Andre Laplume.
Vivía por aquellos años en un pequeño pueblito pampeano, donde aprendí a dar mis primeros pasos.
En la década del cuarenta, la vida lejos de las grandes ciudades era sumamente primitiva. Los pueblos se asemejaban a lo que veíamos en las películas del "Far-west", hombres de a caballo, sulkis y carros, eran los medios de transporte y de trabajo de aquellos hombres, en su mayoria "gringos" que trataban de adaptarse a la nueva realidad.
Si bien se les notaba un gesto tristón por lo que habían dejado, por otra parte disfrutaban de las posibilidades que el pais les ofrecia. Podian sembrar junto al trigo nuevas esperanzas. No se padecían hambrunas ni persecuciones y existía la posibilidad de enviar los hijos a una escuela donde eran bien tratados, al tiempo que recibían una buena educación.
Mi padre, en busca de una vida más apacible había decidido abandonar la gran ciudad. Una vez radicados en una casa confortable cerca del pueblo compró un par de hectáreas de campo y se dedicó a trabajarlas.
Mamá que era muy joven, casi una niña, trató de adaptarse a la realidad, más que nada por el profundo amor que sentía por él. Todos fuimos con el tiempo encontrando nuestro lugar. Igual fué sacrificado acostumbrarse a vivir sin luz, sin agua corriente, sin cloacas y tantas cosas más, propias de la época. Tampoco existia la televisión y la radio se escuchaba más o menos bien, a la media noche, siempre que uno contara con una antena lo suficientemente elevada, que lograse capatar las hondas de alguna radio del Uruguay o la de la BBC de Londres.
Con el tiempo me fuí encariñando con esa vida tan libre, sin peligros. Mi cuerpito se fortaleció, aprendí a montar a caballo.

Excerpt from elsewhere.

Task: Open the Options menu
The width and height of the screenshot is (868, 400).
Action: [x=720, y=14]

Papá me compró un petiso con el que hacía largos paseos, aspirando la brisa del campo, los perfumes de la tierra. Al regreso juntaba una ramillete de flores silvestres para mamá.

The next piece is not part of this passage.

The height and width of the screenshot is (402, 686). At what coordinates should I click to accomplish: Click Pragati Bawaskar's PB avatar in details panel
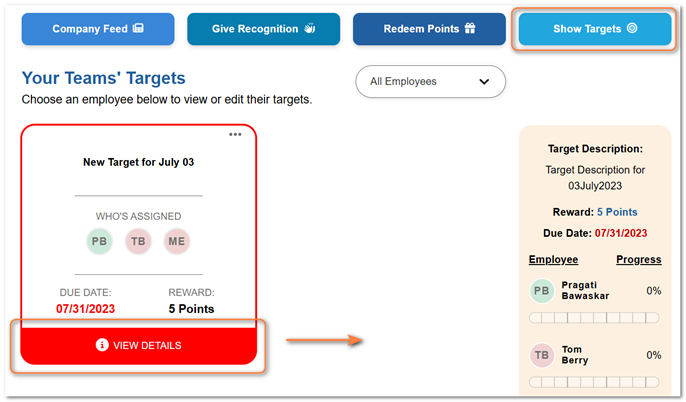click(542, 291)
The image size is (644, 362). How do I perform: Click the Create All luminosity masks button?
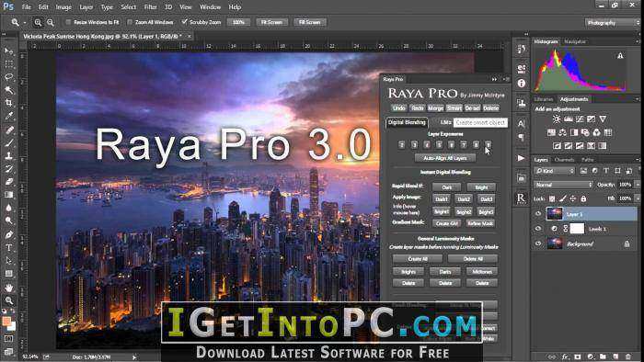pos(418,259)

Por las tardes solía refugiarme sobre la cópola de algún eucaliptus, (por lo general el mismo siempre), mascando y saboreando alguna ojita tierna.
Amaba el cielo alto, despojado, de pocas nubes blancas empujadas por el viento, y el fondo imperturbable, siempre celeste, que yo imaginaba como un inmenso telón, puesto de exprofeso, que no permitía ver más allá. Era un misterio que me atraia, y me provocaba miedo al mismo tiempo.

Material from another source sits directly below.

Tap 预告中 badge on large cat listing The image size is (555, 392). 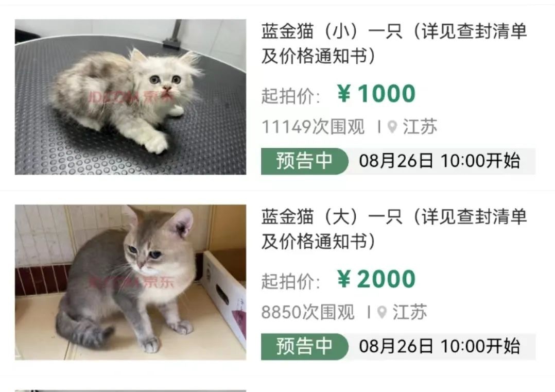click(304, 347)
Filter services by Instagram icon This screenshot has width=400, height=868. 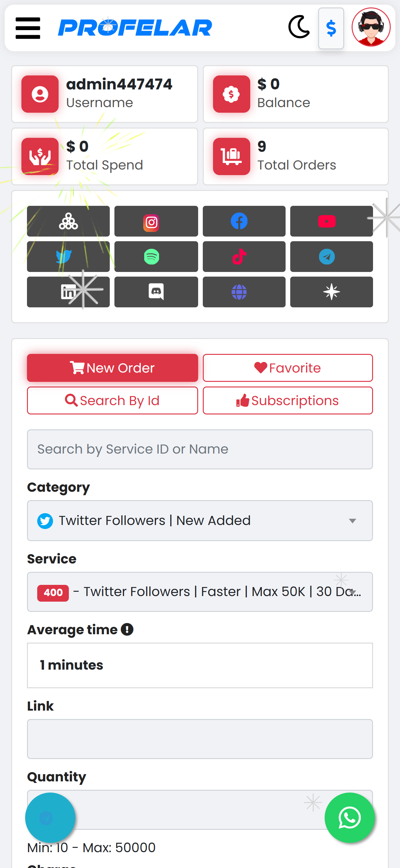[x=156, y=221]
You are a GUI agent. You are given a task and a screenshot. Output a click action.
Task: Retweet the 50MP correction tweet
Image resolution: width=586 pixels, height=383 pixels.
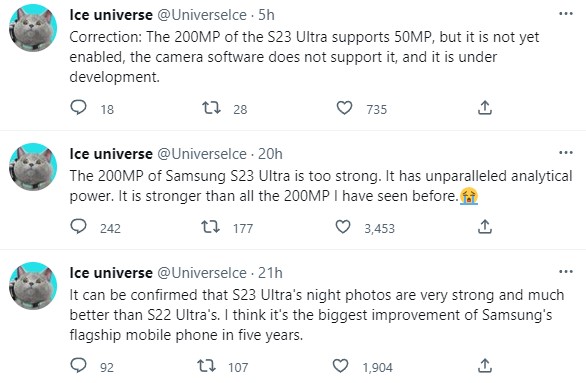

Sentía la necesitad de sentirme contenido, protegido, pero era imposible a mi edad comprender algo más de lo que mis ojos veian.
Por otra parte, era un chico solitario, ni siquiera me importaba el no tener amigos. Esto tenía que ver con el tipo de vida desarraigada, con no ir a un jardin pre-escolar que tampoco existía.........no sé como hubiesen sido las cosas en ese caso.
Desde aquellos tiempos, siempre evité lo que tuviese que ver con la astronomia, ya que me provocaba angustia, incluso actualmente.
Sin embargo, era propenso a dejarme llevar por las emociones a las que me incitaba la belleza de esos campos, el viento rozándome la piel, la lluvia mojando la tierra. Era un fiel observante de los pocos pájaros que en la temprana tarde se animaban a sobrevolar el cielo. A veces me adormecía y recién despertaba unas horas después, tiempo de volver a casa.
Mamá me esperaba con la leche servida. Ella se preocupaba si llegaba tarde. Por lo general se paraba a mi espalda y me acariciaba, y yo acaparaba esos momentos disfrutado del calor de su cuerpo y de la tibieza de sus pechos.
Entonces sí que me sentía protegido, contenido, yo confiaba plenamente en "ella" y "ella jamás me hubiese traído a un lugar que no fuese bueno.